Work item | Please repeat, exactly and with nothing extra, the line containing "You are a GUI" and every line after it up to the end of the material.

Supplied data |
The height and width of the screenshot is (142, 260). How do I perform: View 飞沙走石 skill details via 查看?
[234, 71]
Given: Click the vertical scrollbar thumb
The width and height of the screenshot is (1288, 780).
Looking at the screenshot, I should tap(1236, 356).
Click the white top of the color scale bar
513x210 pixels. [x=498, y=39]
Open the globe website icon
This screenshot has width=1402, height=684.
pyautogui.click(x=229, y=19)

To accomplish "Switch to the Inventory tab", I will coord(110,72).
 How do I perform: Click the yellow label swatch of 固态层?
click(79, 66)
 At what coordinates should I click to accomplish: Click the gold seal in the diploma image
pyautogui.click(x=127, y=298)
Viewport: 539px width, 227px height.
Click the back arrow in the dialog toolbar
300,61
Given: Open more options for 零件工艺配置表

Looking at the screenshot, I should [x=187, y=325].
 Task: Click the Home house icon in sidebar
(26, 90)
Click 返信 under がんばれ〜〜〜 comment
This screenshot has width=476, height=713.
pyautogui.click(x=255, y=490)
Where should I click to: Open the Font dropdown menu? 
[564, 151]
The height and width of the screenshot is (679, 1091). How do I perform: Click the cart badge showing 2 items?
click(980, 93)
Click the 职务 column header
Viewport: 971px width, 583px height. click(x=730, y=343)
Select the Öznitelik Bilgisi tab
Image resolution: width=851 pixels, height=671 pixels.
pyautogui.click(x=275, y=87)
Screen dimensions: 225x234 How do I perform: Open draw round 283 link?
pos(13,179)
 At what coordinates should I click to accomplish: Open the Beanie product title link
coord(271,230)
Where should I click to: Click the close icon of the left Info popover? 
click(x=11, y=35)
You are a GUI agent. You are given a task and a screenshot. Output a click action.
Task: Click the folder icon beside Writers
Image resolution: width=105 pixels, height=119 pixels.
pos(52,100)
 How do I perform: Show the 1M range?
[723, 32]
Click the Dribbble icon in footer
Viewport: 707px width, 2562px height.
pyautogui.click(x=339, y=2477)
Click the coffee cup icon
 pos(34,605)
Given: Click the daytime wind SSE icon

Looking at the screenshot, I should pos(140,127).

Answer box |
You are a GUI agent. You are given a task and a screenshot. Output a click action.
Task: Click the folder icon beside Writers
Image resolution: width=105 pixels, height=119 pixels.
pos(52,100)
 How do I perform: Show the 1M range?
[723, 32]
Click the Dribbble icon in footer
Viewport: 707px width, 2562px height.
pyautogui.click(x=339, y=2477)
Click the coffee cup icon
 pos(34,605)
Given: Click the daytime wind SSE icon

Looking at the screenshot, I should pos(140,127).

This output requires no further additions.